Ceci n’est pas un spectacle de danse africaine (2)

© Bohummil Kostohryz
Estelle Spoto
Estelle Spoto Journaliste

Dans le cadre de son focus sur l’Afrique du Sud, le festival liégeois Pays de Danses accueillait le spectacle d’une pionnière, Robyn Orlin. Porté par un Albert Silindokuhle Ibokwe Khoza filmé quasiment en permanence, And so you see… fait avec panache le tour des vices humains. Ça décoiffe.

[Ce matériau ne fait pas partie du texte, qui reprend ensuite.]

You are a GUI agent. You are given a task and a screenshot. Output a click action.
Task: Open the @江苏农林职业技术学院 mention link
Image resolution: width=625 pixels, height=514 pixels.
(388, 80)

Quelle est cette créature étrange enveloppée des pieds à la tête à la manière d’une momie, enfermée dans une gangue de cellophane comme une chenille dans sa chrysalide et qui attend, calée dans son fauteuil, que tous les spectateurs soient entrés dans la salle pour commencer à s’agiter? Est-ce un homme ou une femme? Est-ce un être humain, une divinité ou un animal? Rien de tout cela ou tout à la fois? Il s’agit d’Albert Silindokuhle Ibokwe Khoza, performeur sud-africain hors norme pour qui sa compatriote la chorégraphe Robyn Orlin a taillé sur mesure ce saisissant solo, And so you see… our honourable blue sky and ever enduring sun… can only be consumed slice by slice… (Robyn Orlin aime les titres longs). À nouveau (voir aussi la critique de De-Apart-Hate), ce n’est pas de la « danse africaine » telle qu’on la conçoit généralement. Et ici aussi, ceux qui attendent un débordement de joie et des pas traditionnels risquent d’être désarçonnés.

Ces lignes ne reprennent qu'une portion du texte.